Some records
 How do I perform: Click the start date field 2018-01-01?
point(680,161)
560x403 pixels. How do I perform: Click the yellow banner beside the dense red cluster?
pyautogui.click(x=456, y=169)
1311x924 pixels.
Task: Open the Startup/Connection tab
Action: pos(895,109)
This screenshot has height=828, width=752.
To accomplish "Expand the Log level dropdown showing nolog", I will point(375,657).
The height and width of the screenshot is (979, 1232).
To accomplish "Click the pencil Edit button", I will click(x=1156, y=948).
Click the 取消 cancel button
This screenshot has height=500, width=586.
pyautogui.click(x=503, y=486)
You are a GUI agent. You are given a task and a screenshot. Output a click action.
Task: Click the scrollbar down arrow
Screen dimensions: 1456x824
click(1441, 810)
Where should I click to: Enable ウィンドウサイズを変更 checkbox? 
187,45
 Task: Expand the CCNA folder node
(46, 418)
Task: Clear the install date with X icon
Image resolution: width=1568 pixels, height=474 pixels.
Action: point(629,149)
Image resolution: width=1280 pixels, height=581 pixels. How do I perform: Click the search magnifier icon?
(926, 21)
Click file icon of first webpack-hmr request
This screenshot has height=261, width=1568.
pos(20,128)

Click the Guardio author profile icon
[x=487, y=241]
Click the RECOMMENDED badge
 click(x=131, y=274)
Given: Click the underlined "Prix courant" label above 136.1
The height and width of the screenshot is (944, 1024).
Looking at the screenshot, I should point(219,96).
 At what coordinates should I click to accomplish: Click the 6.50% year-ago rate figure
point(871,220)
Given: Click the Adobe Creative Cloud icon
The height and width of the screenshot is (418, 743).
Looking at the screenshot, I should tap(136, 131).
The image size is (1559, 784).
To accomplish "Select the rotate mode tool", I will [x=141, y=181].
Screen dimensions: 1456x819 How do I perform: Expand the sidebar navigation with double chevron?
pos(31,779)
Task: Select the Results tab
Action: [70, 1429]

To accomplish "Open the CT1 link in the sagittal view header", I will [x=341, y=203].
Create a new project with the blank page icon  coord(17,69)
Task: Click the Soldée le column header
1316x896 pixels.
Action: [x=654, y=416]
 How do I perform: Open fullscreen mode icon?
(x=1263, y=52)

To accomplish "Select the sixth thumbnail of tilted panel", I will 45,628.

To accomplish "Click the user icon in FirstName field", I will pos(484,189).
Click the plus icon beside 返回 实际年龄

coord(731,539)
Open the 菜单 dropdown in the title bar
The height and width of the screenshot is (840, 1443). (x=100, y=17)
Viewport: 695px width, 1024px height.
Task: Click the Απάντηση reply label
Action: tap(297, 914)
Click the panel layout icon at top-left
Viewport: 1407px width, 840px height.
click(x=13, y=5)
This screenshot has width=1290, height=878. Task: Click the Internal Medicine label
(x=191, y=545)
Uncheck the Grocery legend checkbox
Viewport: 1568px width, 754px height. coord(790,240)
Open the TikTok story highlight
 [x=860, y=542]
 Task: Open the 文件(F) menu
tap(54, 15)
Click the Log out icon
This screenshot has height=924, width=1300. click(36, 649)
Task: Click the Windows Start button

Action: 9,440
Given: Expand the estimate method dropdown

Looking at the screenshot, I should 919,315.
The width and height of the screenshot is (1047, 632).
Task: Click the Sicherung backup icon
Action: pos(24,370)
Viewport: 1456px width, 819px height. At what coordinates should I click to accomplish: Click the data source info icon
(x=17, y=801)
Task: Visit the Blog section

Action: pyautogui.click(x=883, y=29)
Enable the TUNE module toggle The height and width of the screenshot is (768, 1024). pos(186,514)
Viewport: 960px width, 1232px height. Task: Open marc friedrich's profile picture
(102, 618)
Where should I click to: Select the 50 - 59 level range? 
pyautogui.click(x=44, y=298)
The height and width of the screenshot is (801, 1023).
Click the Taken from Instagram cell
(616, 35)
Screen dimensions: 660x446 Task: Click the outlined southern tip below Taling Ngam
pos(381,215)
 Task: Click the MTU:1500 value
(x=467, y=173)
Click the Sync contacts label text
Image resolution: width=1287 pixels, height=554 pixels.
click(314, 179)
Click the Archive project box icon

Aim of the exercise: Duplicate the items starting at the beginning of the records and ending at the line containing "I will point(375,657).", including both ends.

Response to this exercise:
 How do I perform: Click the start date field 2018-01-01?
point(680,161)
560x403 pixels. How do I perform: Click the yellow banner beside the dense red cluster?
pyautogui.click(x=456, y=169)
1311x924 pixels.
Task: Open the Startup/Connection tab
Action: pos(895,109)
This screenshot has height=828, width=752.
To accomplish "Expand the Log level dropdown showing nolog", I will point(375,657).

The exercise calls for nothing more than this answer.